A gold standard that does not always glitter
While the Randomised Control Trial remains a helpful tool for behavioural scientists, is it time to rethink its 'gold standard' status?
This is a story about the ‘gold standard’ of behavioural science: Randomised Control Trials (RCTs) and how we think the behavioural science industry can challenge itself to be more creative in evaluation and testing.
We illustrate this with the topic of letters. Because letters are often something that behavioural scientists are tasked to evaluate and optimise, considering ways to improve them in order to enhance response rates so that people take-up offers, respond to requests for information and so on. Different ways of designing letters can be tested: changing letter headings, the phrasing of the call to action, selecting a new font and so on. There are many possibilities for ‘interventions’ to change behaviour of course.

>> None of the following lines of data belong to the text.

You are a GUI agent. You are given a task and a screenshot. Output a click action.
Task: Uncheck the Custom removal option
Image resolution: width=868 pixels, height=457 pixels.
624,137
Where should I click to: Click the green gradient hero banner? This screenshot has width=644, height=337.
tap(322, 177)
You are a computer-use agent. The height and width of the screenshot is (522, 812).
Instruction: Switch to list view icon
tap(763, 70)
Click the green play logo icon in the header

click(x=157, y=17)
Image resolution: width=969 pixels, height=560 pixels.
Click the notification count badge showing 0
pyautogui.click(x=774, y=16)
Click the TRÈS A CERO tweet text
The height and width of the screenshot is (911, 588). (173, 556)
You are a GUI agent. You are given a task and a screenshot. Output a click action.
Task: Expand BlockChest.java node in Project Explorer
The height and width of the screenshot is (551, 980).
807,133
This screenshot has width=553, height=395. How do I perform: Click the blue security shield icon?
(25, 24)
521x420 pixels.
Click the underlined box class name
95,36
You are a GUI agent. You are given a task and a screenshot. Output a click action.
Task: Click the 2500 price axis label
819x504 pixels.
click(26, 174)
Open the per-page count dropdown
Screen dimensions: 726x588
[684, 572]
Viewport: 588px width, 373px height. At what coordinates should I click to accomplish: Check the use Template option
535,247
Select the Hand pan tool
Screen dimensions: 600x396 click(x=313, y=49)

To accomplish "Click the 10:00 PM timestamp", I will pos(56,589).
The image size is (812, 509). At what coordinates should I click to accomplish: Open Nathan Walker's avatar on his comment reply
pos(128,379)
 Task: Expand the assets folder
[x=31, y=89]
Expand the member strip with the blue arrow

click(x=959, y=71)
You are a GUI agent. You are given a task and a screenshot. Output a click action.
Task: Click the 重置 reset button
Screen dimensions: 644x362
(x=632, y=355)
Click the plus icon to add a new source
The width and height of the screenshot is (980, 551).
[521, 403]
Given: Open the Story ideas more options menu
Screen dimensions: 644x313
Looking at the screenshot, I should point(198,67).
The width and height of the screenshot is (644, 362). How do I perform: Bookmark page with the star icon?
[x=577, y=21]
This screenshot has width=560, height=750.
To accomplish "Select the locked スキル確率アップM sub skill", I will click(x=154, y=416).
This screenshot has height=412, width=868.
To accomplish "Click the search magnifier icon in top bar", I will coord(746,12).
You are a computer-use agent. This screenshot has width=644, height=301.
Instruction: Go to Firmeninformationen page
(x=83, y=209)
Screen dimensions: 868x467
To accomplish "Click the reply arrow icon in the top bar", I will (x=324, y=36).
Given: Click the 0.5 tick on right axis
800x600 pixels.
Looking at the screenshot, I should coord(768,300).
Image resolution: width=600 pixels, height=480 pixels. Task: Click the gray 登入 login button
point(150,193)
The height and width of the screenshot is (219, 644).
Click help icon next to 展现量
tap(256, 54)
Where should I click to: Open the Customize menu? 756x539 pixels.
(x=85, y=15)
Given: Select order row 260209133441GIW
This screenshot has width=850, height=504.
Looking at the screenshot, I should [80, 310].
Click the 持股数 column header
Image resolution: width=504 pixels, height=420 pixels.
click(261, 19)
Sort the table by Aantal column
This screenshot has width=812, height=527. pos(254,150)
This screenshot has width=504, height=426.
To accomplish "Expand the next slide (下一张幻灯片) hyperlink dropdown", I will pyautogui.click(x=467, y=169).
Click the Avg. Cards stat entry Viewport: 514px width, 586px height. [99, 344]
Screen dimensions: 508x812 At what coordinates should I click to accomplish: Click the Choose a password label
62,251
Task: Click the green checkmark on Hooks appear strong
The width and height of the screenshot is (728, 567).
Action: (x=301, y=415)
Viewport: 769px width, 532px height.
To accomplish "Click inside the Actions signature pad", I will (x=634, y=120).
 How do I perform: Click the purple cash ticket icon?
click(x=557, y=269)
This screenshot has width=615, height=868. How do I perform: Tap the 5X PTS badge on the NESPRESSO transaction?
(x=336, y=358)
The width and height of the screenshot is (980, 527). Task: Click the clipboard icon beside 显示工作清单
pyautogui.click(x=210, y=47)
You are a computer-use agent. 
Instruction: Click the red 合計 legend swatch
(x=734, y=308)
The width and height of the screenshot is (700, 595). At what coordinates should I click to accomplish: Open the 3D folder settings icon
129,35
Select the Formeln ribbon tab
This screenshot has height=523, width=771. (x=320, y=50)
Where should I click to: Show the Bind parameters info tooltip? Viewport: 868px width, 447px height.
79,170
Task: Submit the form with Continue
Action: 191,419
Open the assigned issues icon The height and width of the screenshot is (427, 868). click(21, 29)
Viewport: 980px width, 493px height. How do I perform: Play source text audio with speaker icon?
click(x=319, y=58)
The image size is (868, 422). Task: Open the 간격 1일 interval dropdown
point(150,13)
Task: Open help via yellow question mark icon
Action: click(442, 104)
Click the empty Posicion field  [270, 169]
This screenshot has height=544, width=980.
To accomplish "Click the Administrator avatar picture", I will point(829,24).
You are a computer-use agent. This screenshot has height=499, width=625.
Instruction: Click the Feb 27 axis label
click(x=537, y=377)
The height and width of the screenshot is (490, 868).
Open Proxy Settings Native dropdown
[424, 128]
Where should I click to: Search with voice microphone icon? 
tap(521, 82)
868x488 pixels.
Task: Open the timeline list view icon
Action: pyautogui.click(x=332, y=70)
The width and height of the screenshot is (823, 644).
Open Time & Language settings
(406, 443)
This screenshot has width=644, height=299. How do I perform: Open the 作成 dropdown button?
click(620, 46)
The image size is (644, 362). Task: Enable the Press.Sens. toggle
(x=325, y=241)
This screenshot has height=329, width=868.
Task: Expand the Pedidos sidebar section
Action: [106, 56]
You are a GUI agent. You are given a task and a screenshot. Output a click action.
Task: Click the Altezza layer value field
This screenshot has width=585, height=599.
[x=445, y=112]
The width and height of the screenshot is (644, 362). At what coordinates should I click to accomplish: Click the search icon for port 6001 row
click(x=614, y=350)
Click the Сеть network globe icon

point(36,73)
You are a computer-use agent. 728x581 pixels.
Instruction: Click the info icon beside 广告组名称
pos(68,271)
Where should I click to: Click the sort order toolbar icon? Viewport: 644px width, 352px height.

With a range of ideas in hand, then RCTs are a frequent choice for the testing of these interventions prior to their launch, either in a controlled environment or as part of a field trial. On this basis, a means is created of trialling a number of different designs and assessing the degree to which they result in behaviour change. This may involve showing people different versions and then asking them about their propensity to respond or field trials where behaviours like making payments, returned forms, or, if a digital letter, click through rates are tracked. We can then look at the differences between the options and then make a decision of which to activate.
In this instance we certainly consider RCTs have their place but we think there is a case for considering what other testing tools we need to use, as RCTs do come their limitations. We first set out our take on these limitations and then make the case for some fresh thinking in testing and evaluation before returning to the case of letter testing.
Effect size
There is a long tradition in academic work of controlling the range of different variables in the environment so that we can focus on the one or two variables that are of interest. This reflects the way in which academia best works: incremental additions to a body of knowledge which allow us to assess and develop our theoretical understanding of an issue. In this context, the point of an experimental design is what it tells us about the underlying theory and causal relationships.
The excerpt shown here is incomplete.